Asked about economic inequality, Lepore acknowledged its rise since 1968. But it is race, not class, in her estimation, that undergirds our systems: “Race is the foundation of our politics in a way that is mainly horrifying,” she said. “I put race squarely at the center of the history of the United States – it really is the driver of our political change.”
With her third history, New York Burning, Lepore won an Anisfield-Wolf Book Award in 2006. It explores 18th-century, pre-Revolutionary War Manhattan, specifically the winter of 1741, when ten fires beset the seaport village. With each blaze, panicked whites saw more evidence of a slave uprising. In the end, 13 black men were burned at the stake, 17 hanged, and more than 100 black women and men were thrown into a dungeon beneath City Hall.
In her Cleveland presentation, Lepore, 51, started earlier still, noting that the very decision of where to begin a history is political. She flashed up an image on the multiple screens of the Maltz Performing Arts Center. Called the T-O Map (left), it dates to Medieval Spain and is considered the first conceptual map Westerners made of the world.
Next came the 1507 Waldseemuller map, made by the German cartographer Martin Waldseemuller. Its enormous popularity helped cement the name “America” for the new lands. “Like much of history, the naming was a crapshoot,” Lepore said.

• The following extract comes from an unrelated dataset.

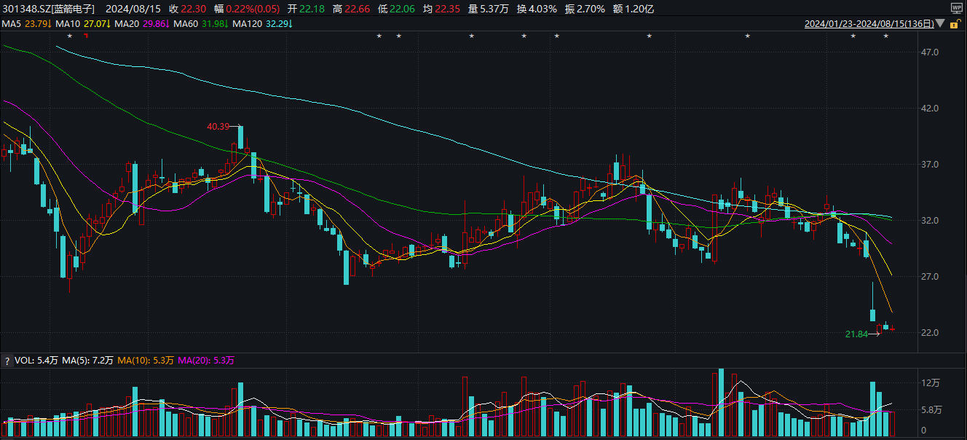Click the red corner marker near the MA row
This screenshot has width=967, height=440.
pos(86,35)
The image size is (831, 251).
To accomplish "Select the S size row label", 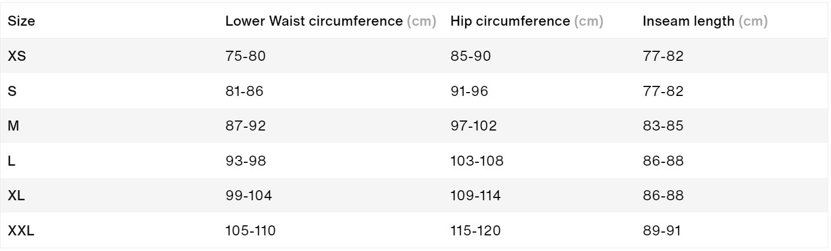I will (12, 91).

She flashed up a painted portrait with a globe meant to cement Queen Elizabeth’s dominance over the new world (1588) as well as Powhatan’s Mantle (1607), meant to illustrate something similar about the regency of a Chesapeake chief.
The physical Constitution itself, widely printed and distributed in 1787, is a kind of map that argues “the people are sovereign by virtue of reading, a wholly new idea that sticks,” Lepore said. “The debate over the Constitution was really a strong one with Alexander Hamilton asking if people can rule themselves by coming up with a set of laws that govern by reason and choice instead of accident and force.”
One of the scholar’s favorite images portrays Sojourner Truth, abolitionist and feminist, knitting the nation – made in 1864, a year after the Emancipation Proclamation. The outline of the United States lies in yarn on her lap.
Eight years earlier came a depiction that embraces the “technological sublime,” the idea that a technological fix could bind up the nation. In 1856 that was the transcontinental railroad. In 2000, it was an issue of Wired Magazine arguing that the internet would heal the nation’s political divisions in ten years.
As for the present, “historians make terrible prophets,” Lepore declared.
She noted that guns and abortion were apolitical topics a half-century ago. Now they serve as mirrored partisan gold-standards: Conservatives see guns as freedom and abortion as murder and liberals see guns as murder and abortion as freedom.
Lepore preferred, in writing the nation’s history, to dwell on a conversation between Henry Longfellow and his close friend Charles Sumner, during the perilous year 1848. The poet shared his new work, “The Building of the Ship of State,” in which the country is wrecked and sinks. Sumner implored Longfellow to give it a more optimistic cast. And when the poet did, it contained the famous lines: “Thou, too, sail on, O Ship of State!/Sail on, O Union, strong and great!”
Abraham Lincoln read these lines and wept. Sumner’s argument for optimism spoke deeply to Lepore. She deplores the fashionable radical pessimism – right or left – that characterizes our day, calling it “a kind of political cowardice.”
She cited a survey indicating that in the last year, only one in four Americans has had a political conversation with someone with whom they disagree – a perilous fact in itself.
Ever the historian, she suggested that citizens “wrestle with the facts, presume good will, use debate, examine the materials and make some arguments about the evidence.”